> [What you need to do]: Reproduce each of the following rows verbatim, keeping every character and line unchanged.

> [Provided entries]:
::::::

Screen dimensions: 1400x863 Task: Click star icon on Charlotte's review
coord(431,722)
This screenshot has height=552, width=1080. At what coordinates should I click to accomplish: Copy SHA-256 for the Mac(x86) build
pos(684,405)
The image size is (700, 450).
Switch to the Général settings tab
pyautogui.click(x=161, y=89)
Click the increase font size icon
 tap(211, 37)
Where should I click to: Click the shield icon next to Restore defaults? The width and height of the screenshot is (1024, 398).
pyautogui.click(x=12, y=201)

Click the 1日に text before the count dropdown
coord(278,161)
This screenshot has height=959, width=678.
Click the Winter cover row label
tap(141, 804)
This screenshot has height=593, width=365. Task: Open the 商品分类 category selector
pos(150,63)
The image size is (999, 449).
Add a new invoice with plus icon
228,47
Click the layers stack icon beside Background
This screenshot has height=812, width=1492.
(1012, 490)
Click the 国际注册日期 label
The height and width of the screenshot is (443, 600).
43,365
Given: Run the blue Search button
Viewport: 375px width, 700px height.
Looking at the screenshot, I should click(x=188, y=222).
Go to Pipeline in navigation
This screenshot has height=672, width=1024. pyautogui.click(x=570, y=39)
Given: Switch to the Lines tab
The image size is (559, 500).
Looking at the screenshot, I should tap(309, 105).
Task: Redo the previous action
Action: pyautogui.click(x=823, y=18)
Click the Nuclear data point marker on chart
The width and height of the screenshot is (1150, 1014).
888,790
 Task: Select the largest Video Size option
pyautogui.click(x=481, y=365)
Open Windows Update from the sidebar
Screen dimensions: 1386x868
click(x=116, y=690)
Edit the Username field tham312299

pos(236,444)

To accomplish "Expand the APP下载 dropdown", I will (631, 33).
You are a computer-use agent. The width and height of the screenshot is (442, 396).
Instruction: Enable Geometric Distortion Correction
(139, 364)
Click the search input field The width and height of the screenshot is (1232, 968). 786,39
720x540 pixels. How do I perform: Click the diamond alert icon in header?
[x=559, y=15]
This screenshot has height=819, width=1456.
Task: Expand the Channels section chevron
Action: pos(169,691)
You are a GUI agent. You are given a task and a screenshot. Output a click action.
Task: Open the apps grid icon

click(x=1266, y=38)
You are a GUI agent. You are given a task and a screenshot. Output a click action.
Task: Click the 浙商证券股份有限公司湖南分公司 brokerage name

::::::

> [Answer for this exercise]:
Screen dimensions: 1400x863 Task: Click star icon on Charlotte's review
coord(431,722)
This screenshot has height=552, width=1080. At what coordinates should I click to accomplish: Copy SHA-256 for the Mac(x86) build
pos(684,405)
The image size is (700, 450).
Switch to the Général settings tab
pyautogui.click(x=161, y=89)
Click the increase font size icon
 tap(211, 37)
Where should I click to: Click the shield icon next to Restore defaults? The width and height of the screenshot is (1024, 398).
pyautogui.click(x=12, y=201)

Click the 1日に text before the count dropdown
coord(278,161)
This screenshot has height=959, width=678.
Click the Winter cover row label
tap(141, 804)
This screenshot has height=593, width=365. Task: Open the 商品分类 category selector
pos(150,63)
The image size is (999, 449).
Add a new invoice with plus icon
228,47
Click the layers stack icon beside Background
This screenshot has height=812, width=1492.
(1012, 490)
Click the 国际注册日期 label
The height and width of the screenshot is (443, 600).
43,365
Given: Run the blue Search button
Viewport: 375px width, 700px height.
Looking at the screenshot, I should click(x=188, y=222).
Go to Pipeline in navigation
This screenshot has height=672, width=1024. pyautogui.click(x=570, y=39)
Given: Switch to the Lines tab
The image size is (559, 500).
Looking at the screenshot, I should tap(309, 105).
Task: Redo the previous action
Action: pyautogui.click(x=823, y=18)
Click the Nuclear data point marker on chart
The width and height of the screenshot is (1150, 1014).
888,790
 Task: Select the largest Video Size option
pyautogui.click(x=481, y=365)
Open Windows Update from the sidebar
Screen dimensions: 1386x868
click(x=116, y=690)
Edit the Username field tham312299

pos(236,444)

To accomplish "Expand the APP下载 dropdown", I will (631, 33).
You are a computer-use agent. The width and height of the screenshot is (442, 396).
Instruction: Enable Geometric Distortion Correction
(139, 364)
Click the search input field The width and height of the screenshot is (1232, 968). 786,39
720x540 pixels. How do I perform: Click the diamond alert icon in header?
[x=559, y=15]
This screenshot has height=819, width=1456.
Task: Expand the Channels section chevron
Action: pos(169,691)
You are a GUI agent. You are given a task and a screenshot. Output a click action.
Task: Open the apps grid icon

click(x=1266, y=38)
You are a GUI agent. You are given a task and a screenshot. Output a click action.
Task: Click the 浙商证券股份有限公司湖南分公司 brokerage name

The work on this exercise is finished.